I used to pray that I could win the lottery or that I was born into a family with wealth (probably no more than the next person). Somehow, money seems to be the answer to all our (man’s) problems, especially when we deem life to be “not quite going my way“. Sometimes when I think about it, I realise that it really doesn’t take much to put me on a downward spiral of self-pity (shame on me).
This site, Skyewaters, has picked up so many new readers from across the world and, something interesting has happened over the last couple of months. I feel a growing need inside of me to add more emphasis to my previous desire and prayer for financial gain. However, there’s been a shift in the reason why. Here’s a little context to help paint the picture:
My family and I moved to New Zealand a little over 6 years ago and haven’t been able to return back home to see the rest of our family because we simply can’t afford it (Not part of the initial plan…but, life happens). If we really wanted to, we probably could but it would mean having to start over from scratch…again, something I cannot do in good conscience. So…I continuously prayed to win the lottery or maybe even get a book or two published with financial gain. But, it never happened…Meh!
I struggle with the fact that at this moment in time, I personally don’t have a neurosurgeon or a neurologist I could call should I be worried or suspect ETV failure (Not through lack of trying either). I feel extremely paranoid and fearful of the “What if…” scenario in terms of needing further surgery or medical care for my condition. These fears are all real and warranted…

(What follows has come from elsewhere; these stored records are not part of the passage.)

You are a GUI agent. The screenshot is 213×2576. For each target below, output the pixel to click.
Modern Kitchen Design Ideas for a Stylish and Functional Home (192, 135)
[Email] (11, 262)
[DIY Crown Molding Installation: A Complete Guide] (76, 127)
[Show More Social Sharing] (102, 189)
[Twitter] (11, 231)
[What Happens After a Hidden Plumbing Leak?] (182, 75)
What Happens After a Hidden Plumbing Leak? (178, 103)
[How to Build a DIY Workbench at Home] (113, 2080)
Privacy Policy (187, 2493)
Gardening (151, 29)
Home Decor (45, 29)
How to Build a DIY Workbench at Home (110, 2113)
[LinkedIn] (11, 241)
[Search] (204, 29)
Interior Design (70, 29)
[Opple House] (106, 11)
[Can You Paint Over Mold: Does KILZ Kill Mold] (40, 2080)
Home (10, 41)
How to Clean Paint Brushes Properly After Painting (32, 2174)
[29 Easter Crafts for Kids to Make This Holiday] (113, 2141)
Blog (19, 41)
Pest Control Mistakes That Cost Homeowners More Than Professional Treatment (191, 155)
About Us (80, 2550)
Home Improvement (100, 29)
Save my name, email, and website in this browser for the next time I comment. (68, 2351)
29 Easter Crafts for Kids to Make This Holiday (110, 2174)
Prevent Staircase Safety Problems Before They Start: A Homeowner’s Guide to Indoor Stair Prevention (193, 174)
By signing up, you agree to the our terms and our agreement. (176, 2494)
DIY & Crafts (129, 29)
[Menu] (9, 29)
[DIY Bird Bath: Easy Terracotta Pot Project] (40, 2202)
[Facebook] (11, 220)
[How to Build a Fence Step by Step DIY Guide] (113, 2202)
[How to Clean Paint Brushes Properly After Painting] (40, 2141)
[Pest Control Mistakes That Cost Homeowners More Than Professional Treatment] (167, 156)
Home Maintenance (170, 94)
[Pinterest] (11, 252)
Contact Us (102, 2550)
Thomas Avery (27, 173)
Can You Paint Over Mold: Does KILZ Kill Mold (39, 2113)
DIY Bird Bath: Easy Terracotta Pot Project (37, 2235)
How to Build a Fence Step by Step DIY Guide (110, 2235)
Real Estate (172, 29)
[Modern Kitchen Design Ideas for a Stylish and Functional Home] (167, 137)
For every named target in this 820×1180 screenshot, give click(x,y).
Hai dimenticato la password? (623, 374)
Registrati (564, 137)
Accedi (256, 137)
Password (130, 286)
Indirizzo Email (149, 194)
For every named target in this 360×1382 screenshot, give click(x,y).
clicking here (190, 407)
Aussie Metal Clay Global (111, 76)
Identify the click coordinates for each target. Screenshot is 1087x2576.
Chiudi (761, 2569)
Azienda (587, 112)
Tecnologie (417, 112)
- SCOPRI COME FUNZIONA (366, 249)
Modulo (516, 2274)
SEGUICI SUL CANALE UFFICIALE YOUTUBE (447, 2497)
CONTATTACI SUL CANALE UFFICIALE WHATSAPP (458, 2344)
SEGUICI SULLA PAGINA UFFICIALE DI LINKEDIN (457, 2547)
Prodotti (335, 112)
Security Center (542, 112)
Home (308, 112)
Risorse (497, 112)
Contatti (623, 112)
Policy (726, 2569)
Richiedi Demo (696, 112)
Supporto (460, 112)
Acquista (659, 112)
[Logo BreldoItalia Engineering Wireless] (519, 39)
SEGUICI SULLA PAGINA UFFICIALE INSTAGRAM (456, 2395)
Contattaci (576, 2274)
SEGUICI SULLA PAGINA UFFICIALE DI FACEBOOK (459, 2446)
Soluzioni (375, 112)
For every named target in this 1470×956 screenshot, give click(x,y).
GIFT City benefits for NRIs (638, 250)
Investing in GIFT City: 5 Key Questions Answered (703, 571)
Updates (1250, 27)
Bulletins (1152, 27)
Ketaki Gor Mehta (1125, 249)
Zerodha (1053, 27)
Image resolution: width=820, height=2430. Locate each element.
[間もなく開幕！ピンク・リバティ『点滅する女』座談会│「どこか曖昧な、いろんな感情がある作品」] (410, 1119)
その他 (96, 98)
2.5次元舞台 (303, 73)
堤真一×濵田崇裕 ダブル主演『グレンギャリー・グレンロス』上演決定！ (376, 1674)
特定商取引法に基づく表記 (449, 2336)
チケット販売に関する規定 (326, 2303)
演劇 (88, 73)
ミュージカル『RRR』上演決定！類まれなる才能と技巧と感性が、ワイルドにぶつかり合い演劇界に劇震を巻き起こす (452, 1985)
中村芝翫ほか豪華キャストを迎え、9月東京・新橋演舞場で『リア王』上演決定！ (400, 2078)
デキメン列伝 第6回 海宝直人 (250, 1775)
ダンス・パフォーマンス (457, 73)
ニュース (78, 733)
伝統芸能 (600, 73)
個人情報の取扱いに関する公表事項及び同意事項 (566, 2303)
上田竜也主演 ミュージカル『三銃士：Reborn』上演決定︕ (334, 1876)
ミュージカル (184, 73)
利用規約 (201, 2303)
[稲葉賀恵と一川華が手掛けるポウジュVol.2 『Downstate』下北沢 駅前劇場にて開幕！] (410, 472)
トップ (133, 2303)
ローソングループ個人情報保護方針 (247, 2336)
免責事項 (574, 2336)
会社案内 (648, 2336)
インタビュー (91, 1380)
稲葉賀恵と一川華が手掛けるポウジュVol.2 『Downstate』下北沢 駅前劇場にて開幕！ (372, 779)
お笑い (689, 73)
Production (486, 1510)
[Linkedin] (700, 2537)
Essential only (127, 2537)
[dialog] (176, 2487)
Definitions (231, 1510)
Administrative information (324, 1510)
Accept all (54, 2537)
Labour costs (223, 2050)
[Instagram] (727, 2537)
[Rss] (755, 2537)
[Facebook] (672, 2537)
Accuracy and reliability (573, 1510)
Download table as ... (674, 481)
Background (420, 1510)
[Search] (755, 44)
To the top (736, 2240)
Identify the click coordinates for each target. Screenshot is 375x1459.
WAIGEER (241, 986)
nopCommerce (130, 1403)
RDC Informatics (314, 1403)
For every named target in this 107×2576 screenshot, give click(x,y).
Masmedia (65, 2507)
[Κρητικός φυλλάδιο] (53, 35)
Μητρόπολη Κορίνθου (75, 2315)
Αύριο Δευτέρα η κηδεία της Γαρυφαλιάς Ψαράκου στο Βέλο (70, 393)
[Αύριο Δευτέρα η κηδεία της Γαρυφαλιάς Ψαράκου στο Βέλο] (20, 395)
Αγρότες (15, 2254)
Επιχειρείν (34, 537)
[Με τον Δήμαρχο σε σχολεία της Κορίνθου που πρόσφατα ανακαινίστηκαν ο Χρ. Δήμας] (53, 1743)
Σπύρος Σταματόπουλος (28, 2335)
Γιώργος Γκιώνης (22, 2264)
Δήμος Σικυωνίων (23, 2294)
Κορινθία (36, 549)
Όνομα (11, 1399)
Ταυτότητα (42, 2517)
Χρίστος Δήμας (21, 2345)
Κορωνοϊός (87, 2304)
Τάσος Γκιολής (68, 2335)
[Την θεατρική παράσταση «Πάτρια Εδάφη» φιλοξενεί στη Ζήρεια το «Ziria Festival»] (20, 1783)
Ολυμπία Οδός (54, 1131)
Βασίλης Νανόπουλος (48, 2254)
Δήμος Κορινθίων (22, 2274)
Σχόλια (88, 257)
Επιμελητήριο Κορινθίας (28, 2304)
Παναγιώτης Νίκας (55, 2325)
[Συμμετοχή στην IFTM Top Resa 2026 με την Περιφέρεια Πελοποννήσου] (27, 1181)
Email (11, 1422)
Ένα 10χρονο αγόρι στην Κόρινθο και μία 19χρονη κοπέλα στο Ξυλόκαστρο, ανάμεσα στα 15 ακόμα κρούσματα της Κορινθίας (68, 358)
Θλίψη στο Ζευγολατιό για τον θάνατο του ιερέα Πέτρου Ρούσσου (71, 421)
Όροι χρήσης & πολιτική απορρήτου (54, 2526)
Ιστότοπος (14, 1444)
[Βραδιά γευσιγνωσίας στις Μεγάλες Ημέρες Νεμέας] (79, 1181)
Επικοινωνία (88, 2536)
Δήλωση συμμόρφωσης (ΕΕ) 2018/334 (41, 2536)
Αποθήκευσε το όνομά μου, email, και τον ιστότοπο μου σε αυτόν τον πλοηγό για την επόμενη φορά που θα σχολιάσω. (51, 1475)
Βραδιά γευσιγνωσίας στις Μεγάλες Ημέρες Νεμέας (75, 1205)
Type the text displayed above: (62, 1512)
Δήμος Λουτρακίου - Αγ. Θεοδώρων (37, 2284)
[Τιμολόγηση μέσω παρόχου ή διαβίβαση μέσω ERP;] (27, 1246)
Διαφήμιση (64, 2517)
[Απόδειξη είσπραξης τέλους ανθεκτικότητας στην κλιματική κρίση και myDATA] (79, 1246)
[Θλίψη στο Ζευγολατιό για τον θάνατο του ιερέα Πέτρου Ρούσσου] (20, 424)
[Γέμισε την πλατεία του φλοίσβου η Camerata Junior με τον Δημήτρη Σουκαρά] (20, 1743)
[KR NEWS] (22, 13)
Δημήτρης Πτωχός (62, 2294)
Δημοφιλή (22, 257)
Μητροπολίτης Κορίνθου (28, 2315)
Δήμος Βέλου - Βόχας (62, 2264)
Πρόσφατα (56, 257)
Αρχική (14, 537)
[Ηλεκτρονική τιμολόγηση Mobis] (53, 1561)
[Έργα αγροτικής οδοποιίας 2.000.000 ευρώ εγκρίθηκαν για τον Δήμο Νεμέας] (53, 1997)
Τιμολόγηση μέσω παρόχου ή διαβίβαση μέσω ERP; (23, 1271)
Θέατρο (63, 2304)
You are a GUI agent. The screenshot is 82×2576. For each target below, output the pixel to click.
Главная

Are you ready for the shift..?
Something which has become very apparent to me through the number of people who have connected with me is the need of those less fortunate, more specifically, their need for brain surgery. Countries like Africa and the Philippines (not dismissing any other parts of the world) especially, appear to have a high number of babies/children, with Hydrocephalus, who don’t seem to be getting the help they need. Living with this condition myself, I truly feel for these children. Knowing the pain and agony they’re going through, not being treated…breaks my heart.
And, coming from a country like South Africa where I know the public medical system only too well, it hurts to see the circumstances these children and their families are in. Remote locations in upper Africa where infrastructure and funding do not cater to the needs of those less fortunate and quite honestly, probably has no hope of improvement for a long, long time to come. They do not have the “luxury” (tongue in cheek) of going to the Emergency Department if they suspect a problem. This realisation changes the focus of my prayer and desire for money, if anything, it fuels it even more…but not for my own personal gain.
However, my situation is nowhere close to what these families must be going through. The majority of people with Hydrocephalus have their own struggle or story to tell…this post is not meant to dismiss any of them. But, it does beg the question…is there something more we can do for those who truly have nothing in the form of help..?
I wish I had the money to give at least one child the shunt or ETV they need to alleviate the pressure inside their heads. I wish I had the money to provide a facility where they could go when their shunt or ETV fails. I wish I had the money to employ a few neurosurgeons who the parents of these children could go to when they don’t know what else to do…
Life to me has become bigger than just myself, it’s become a platform to help others and highlight a need for attention of an invisible illness which affects way too many across the globe.
Maybe I’m crazy or maybe I’m not…but, is it really crazy to wish I had enough money to help those less fortunate than me, living with the same condition which torments my own existence..? I wonder what difference just one $, from each person reading this post, would make in the life of a child living with this life-threatening condition?